Catch up quick: Outfox filed Chapter 7 bankruptcy last week in Delaware, listing their assets and liabilities each between $10-50 million.

  • Almost immediately after the closures last month, former employees filed lawsuits against the company, accusing it of violating the Worker Adjustment and Retraining Notification (WARN) Act, which requires companies to give 60 days notice before a mass layoff.

Between the lines: Chapter 7 bankruptcy means a company's assets are liquidated in an effort to pay back creditors, while Chapter 11 allows a company to reorganize its business and come up with a plan to pay off debt.

State of play: Some local building owners of former Foxtrot locations don't want the store back, telling the Real Deal they've moved on to other ventures. Others told the Real Deal that the company owes them rent for April.

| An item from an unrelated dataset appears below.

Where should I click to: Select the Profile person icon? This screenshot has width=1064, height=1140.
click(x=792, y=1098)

What they're saying: One former Foxtrot accountant who worked for the company from 2021 to 2022 in Chicago, says an overhaul on the business end will need to be made before any relaunch.

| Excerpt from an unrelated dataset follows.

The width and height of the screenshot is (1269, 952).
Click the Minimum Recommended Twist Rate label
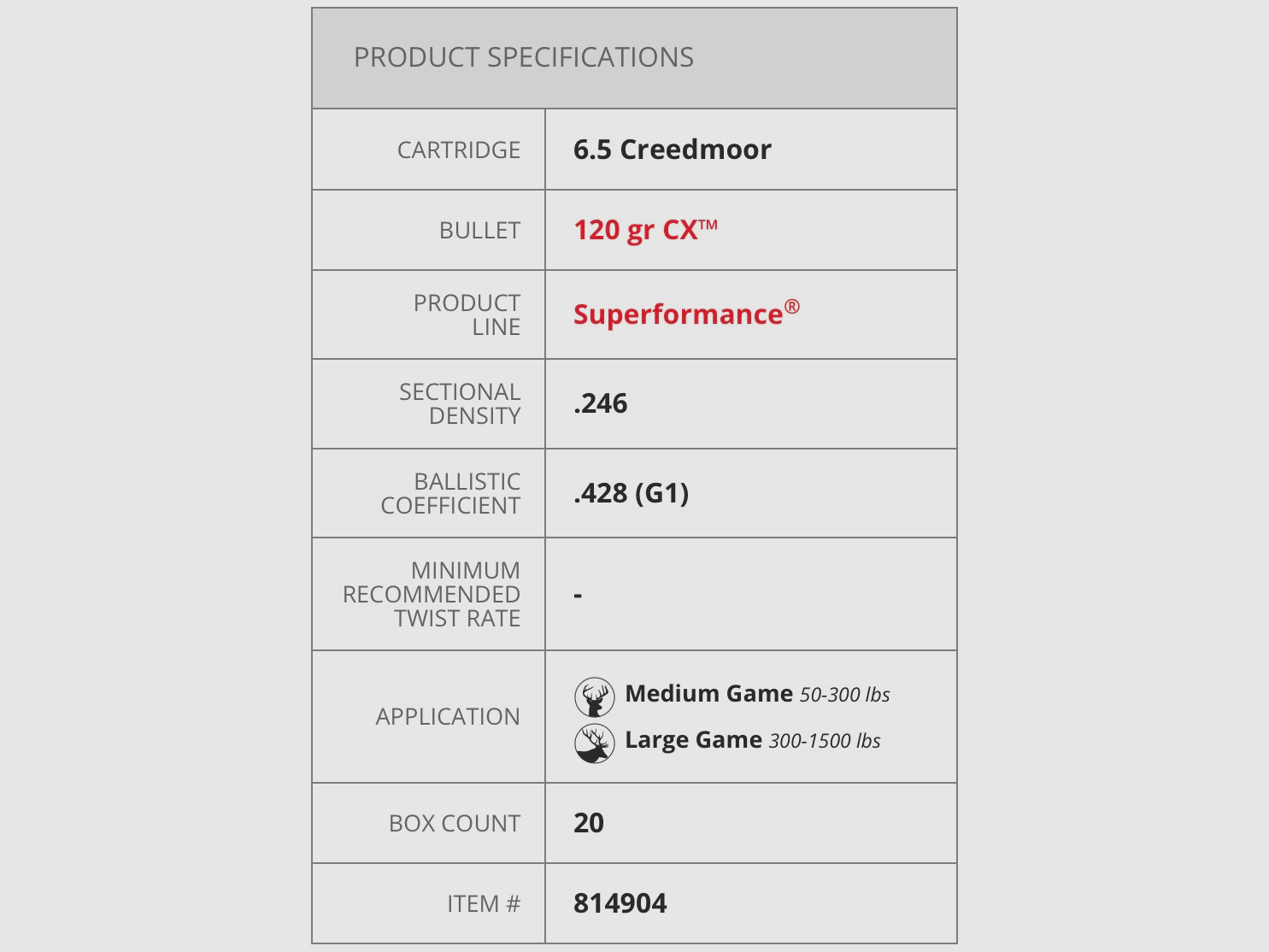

  • "There were no controls over spending," the former employee told Axios. "They would always just buy the most random sh-t … but we wouldn't be able to sell it. So we would just end up with a bunch of crap in the basement."

The other side: Foxtrot's former head of HR and the lawyer representing Outfox in the bankruptcy did not return Axios' calls for comment.

What's next: Local vendors who sold their goods at Foxtrot and Dom's will be at Andale Market in Andersonville on Sunday for a pop-up sale.